第70話『新しい価値が生まれる瞬間』



クライアント様
「現状では高い価格のものと、低い価格のもののどちらかに人気は偏っています。高額の物はお客様の負担が大きいので顧客数が増えず、低い価格のものは利益が非常に薄いので主力ではなく入口商品として活用したいので、中間の価格の物をメインにする方法を考えたいのですが・・・・・」

(今回の内容は、パチンコ店のクライアント様とのやりとりですが、具体的な内容を書けないので、表現を変えて掲載しております。)


企業としても、ロングセラーになりうる手頃な価格の商品というのは非常に助かります。

高額商品でロングセラーが生み出せれば良いのですが、同じ商品の中で高額から低額まであれば、それぞれのお客様が感じる価値によって購入するので、中途半端な価格の物はどちらかというと低額商品に浸食されていきます。

同業他社も、薄利になっても商品を売りたいので、価格競争が始まると中間価格の少し品質が良い物を低額商品化していってしまいます。

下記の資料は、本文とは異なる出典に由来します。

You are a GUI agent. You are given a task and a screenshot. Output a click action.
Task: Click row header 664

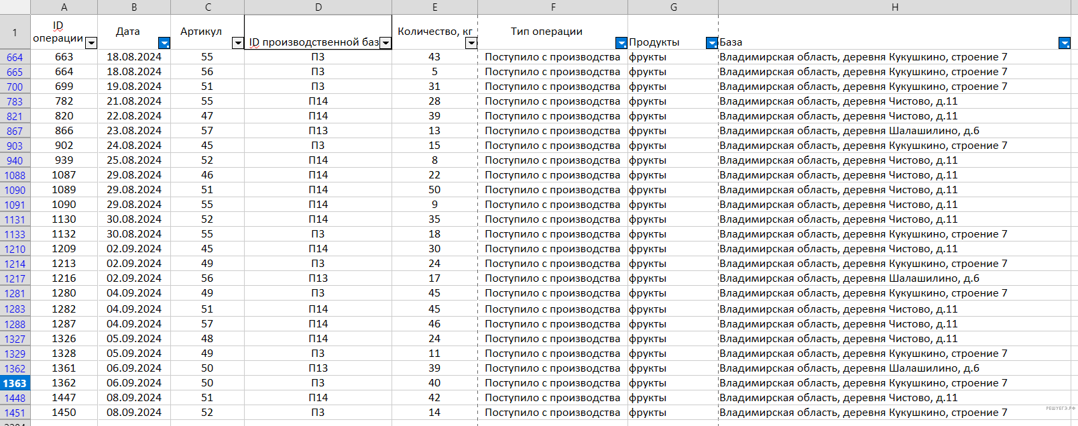tap(15, 57)
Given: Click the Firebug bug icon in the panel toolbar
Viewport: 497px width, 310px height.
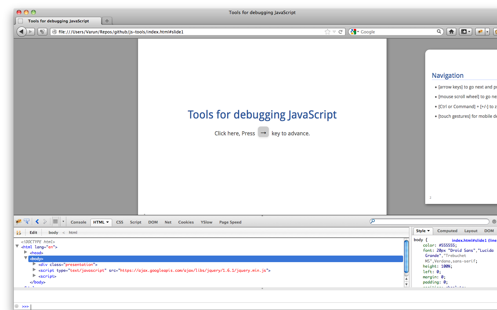Looking at the screenshot, I should pos(18,222).
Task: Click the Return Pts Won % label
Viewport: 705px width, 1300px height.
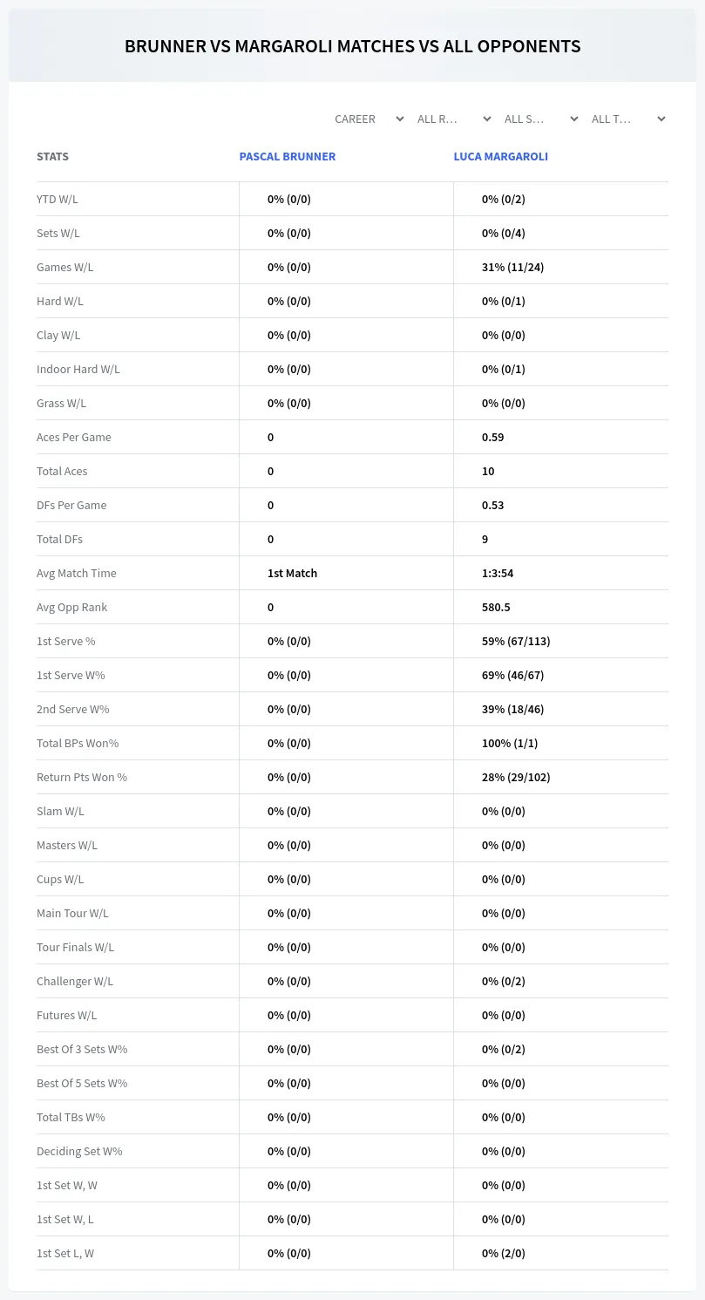Action: pos(82,777)
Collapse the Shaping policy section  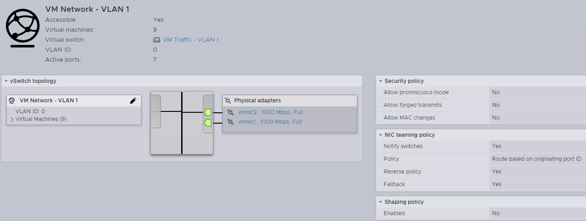click(380, 202)
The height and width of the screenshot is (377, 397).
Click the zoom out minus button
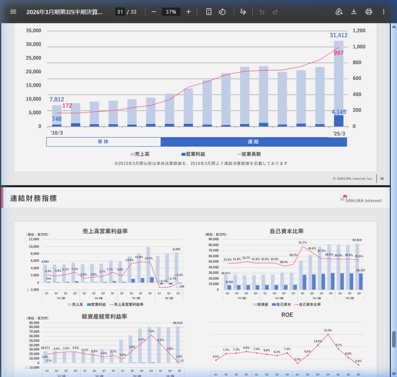(x=154, y=12)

机上の空論では、松竹梅などの価格設定にしていれば中間の『竹』がボリュームゾーンになりえるのですが、現実の商売では競合他社との戦いがあるので、『竹』が売れ続けるということは少なく、『竹』が梅の価格になっていきます。



「中間の商品価値を、高額商品とも低額商品とも明確に違いを伝えることを考える必要がありますね。」

クライアント様
「良い素材を使っているので原価も高いし、低額商品よりも手間もかかるし・・・・・・」


「ちょっと待ってください。良い材料を使っているというのは、業界や自社の視点であって、そこにお客様が良いモノという認識が生まれれば“価値”に変わりますが、それは同業他社も分かっている事なので、一時的に材料の良さで売れたとしても、すぐに価格競争に陥ってしまいます。」


「高額なものより買いやすいというのは、価格の価値をお客様に感じさせている時点で、お客様は価格主体の価値しか認識していません。低価格のモノとの違いから考えてみてはいかがでしょうか?」


「価値を感じないから、お客様は低価格が無難になっているわけで、中間の価格の必要性を感じていない。低価格には無い中間の価格の価値という視点で、さらにそれを買うことで感じられるお客様の価値という視点です。」


ここからいろんな意見が出て、その意見に便乗したり、お客様の利用する場面の話が出てきました。

普段は低価格のもので十分だが、〇〇〇の時は中間の価格の物が必要であり、その場面では中間の価格の物がメインになりますね。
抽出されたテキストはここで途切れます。